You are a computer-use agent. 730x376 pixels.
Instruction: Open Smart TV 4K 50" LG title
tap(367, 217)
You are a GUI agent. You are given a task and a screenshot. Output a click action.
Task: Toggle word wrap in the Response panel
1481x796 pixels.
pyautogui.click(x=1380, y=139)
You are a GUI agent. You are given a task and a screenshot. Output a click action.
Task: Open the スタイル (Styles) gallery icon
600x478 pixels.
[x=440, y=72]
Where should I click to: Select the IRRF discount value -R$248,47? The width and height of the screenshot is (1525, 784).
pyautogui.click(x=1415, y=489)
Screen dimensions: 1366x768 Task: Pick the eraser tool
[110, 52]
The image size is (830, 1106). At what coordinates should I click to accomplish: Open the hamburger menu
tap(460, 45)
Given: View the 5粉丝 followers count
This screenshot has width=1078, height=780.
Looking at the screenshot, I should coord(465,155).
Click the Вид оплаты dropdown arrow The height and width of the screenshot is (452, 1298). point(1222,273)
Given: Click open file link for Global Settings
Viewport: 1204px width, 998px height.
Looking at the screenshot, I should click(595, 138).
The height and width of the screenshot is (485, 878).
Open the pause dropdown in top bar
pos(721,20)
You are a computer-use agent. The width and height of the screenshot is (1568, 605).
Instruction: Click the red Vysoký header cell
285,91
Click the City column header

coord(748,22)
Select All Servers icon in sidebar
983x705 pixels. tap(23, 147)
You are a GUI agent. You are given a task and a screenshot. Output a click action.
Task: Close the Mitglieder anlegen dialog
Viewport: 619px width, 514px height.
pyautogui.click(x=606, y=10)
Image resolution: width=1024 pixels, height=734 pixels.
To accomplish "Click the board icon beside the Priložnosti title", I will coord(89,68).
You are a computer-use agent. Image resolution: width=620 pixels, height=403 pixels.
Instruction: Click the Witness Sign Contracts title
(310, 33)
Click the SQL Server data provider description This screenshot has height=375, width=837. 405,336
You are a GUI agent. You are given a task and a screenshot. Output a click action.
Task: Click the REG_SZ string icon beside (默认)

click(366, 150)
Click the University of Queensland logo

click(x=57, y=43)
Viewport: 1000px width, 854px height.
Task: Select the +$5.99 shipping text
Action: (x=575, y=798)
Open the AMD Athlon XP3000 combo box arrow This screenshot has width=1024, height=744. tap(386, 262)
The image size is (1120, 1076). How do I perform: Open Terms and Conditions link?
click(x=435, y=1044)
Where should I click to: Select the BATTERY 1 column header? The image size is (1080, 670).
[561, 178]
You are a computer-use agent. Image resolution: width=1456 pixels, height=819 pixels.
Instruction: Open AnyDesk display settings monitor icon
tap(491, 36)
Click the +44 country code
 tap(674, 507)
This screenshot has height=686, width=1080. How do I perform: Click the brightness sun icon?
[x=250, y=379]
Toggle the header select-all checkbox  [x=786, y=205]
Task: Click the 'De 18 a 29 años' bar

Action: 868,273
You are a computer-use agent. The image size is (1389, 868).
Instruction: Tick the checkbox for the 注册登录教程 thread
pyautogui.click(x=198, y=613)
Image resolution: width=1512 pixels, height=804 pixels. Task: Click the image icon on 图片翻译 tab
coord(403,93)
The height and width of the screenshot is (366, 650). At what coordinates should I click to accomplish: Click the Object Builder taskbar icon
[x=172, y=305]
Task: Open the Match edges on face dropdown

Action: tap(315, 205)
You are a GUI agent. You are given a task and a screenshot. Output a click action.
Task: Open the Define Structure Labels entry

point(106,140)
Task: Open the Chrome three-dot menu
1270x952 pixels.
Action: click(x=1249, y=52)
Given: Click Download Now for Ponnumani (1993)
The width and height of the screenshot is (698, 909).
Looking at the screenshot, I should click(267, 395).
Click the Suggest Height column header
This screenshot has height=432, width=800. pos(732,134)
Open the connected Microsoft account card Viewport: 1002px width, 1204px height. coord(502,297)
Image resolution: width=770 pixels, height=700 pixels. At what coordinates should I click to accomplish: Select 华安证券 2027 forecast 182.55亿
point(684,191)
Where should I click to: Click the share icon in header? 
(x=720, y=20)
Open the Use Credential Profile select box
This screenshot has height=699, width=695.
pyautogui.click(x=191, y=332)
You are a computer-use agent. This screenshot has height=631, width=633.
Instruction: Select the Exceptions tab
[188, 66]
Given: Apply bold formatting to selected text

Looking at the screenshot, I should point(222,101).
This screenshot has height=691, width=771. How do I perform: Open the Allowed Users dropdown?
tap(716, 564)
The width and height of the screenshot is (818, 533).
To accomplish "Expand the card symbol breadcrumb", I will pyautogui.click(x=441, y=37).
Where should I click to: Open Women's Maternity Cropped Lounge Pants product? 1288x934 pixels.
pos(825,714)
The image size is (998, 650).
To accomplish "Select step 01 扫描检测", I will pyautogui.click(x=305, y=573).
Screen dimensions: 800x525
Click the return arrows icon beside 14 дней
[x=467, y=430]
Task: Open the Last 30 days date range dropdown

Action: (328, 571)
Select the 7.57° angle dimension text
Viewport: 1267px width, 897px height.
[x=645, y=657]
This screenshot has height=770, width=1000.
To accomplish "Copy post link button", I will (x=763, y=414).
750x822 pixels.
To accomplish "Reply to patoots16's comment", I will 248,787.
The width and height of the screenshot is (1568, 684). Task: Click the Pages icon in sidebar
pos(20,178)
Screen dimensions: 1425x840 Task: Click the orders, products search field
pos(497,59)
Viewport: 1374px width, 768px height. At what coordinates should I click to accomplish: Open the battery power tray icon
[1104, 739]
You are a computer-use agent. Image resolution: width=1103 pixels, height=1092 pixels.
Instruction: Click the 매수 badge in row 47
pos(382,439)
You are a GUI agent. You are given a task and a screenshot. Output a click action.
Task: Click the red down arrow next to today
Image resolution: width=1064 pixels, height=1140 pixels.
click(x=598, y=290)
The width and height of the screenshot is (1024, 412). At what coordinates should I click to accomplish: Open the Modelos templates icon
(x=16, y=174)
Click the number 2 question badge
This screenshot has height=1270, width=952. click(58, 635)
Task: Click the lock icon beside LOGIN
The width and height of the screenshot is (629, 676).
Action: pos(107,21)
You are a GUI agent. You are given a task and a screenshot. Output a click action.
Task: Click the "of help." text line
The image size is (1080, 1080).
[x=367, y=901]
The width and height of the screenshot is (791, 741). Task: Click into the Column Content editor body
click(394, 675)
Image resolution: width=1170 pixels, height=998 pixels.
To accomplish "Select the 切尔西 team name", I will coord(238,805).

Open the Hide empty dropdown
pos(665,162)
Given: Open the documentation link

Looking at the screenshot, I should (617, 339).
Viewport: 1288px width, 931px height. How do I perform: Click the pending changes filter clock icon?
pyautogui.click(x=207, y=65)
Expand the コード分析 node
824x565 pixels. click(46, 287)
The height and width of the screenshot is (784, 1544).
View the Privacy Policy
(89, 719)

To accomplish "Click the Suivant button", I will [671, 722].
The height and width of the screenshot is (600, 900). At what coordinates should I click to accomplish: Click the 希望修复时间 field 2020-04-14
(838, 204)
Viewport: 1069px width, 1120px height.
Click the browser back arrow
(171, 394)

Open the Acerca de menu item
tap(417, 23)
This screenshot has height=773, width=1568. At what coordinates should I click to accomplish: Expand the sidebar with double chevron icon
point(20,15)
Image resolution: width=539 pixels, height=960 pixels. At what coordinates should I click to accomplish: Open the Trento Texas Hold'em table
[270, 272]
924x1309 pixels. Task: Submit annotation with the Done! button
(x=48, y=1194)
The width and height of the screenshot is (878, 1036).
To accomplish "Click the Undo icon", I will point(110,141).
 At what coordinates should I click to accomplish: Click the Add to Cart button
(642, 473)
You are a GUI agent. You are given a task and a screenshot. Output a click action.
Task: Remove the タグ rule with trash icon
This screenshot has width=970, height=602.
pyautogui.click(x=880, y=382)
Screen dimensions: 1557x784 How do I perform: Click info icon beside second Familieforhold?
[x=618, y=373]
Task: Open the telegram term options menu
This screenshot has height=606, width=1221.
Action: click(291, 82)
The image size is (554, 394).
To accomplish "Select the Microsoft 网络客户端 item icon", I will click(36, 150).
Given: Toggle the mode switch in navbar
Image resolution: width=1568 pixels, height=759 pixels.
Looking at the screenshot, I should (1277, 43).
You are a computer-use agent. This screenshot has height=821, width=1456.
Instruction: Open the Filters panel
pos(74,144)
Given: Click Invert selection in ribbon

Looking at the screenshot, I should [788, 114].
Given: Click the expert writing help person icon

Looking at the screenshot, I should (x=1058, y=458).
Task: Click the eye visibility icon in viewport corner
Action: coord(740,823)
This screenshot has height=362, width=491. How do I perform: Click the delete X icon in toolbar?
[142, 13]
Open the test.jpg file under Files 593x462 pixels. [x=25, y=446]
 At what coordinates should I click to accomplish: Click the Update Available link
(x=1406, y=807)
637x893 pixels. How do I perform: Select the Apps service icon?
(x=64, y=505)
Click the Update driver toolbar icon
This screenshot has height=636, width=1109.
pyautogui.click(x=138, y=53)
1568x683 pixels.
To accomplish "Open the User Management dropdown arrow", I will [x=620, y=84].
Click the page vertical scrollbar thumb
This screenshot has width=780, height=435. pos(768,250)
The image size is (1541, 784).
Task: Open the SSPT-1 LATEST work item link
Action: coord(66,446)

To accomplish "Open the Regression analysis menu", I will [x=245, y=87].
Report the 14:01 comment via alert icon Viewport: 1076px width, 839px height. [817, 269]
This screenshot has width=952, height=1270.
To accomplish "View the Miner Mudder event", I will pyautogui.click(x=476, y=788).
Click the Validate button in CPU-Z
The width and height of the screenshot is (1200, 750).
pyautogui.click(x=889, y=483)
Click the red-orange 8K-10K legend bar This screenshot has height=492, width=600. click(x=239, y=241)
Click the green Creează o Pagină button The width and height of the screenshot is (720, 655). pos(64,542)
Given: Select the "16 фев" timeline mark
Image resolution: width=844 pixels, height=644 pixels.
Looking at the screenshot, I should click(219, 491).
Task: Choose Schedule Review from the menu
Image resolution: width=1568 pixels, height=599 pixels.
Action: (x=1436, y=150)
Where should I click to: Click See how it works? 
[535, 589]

◆ ◆ ◆

Problem requirements: Output the data lines from the line with "Image resolution: width=539" to the line with "will [x=620, y=84].", both included, as a JSON list of strings with one string per line. Omit blank lines.

Expected output:
[
  "Image resolution: width=539 pixels, height=960 pixels. At what coordinates should I click to accomplish: Open the Trento Texas Hold'em table",
  "[270, 272]",
  "924x1309 pixels. Task: Submit annotation with the Done! button",
  "(x=48, y=1194)",
  "The width and height of the screenshot is (878, 1036).",
  "To accomplish \"Click the Undo icon\", I will point(110,141).",
  " At what coordinates should I click to accomplish: Click the Add to Cart button",
  "(642, 473)",
  "You are a GUI agent. You are given a task and a screenshot. Output a click action.",
  "Task: Remove the タグ rule with trash icon",
  "This screenshot has width=970, height=602.",
  "pyautogui.click(x=880, y=382)",
  "Screen dimensions: 1557x784 How do I perform: Click info icon beside second Familieforhold?",
  "[x=618, y=373]",
  "Task: Open the telegram term options menu",
  "This screenshot has height=606, width=1221.",
  "Action: click(291, 82)",
  "The image size is (554, 394).",
  "To accomplish \"Select the Microsoft 网络客户端 item icon\", I will click(36, 150).",
  "Given: Toggle the mode switch in navbar",
  "Image resolution: width=1568 pixels, height=759 pixels.",
  "Looking at the screenshot, I should (1277, 43).",
  "You are a computer-use agent. This screenshot has height=821, width=1456.",
  "Instruction: Open the Filters panel",
  "pos(74,144)",
  "Given: Click Invert selection in ribbon",
  "Looking at the screenshot, I should [788, 114].",
  "Given: Click the expert writing help person icon",
  "Looking at the screenshot, I should (x=1058, y=458).",
  "Task: Click the eye visibility icon in viewport corner",
  "Action: coord(740,823)",
  "This screenshot has height=362, width=491. How do I perform: Click the delete X icon in toolbar?",
  "[142, 13]",
  "Open the test.jpg file under Files 593x462 pixels. [x=25, y=446]",
  " At what coordinates should I click to accomplish: Click the Update Available link",
  "(x=1406, y=807)",
  "637x893 pixels. How do I perform: Select the Apps service icon?",
  "(x=64, y=505)",
  "Click the Update driver toolbar icon",
  "This screenshot has height=636, width=1109.",
  "pyautogui.click(x=138, y=53)",
  "1568x683 pixels.",
  "To accomplish \"Open the User Management dropdown arrow\", I will [x=620, y=84]."
]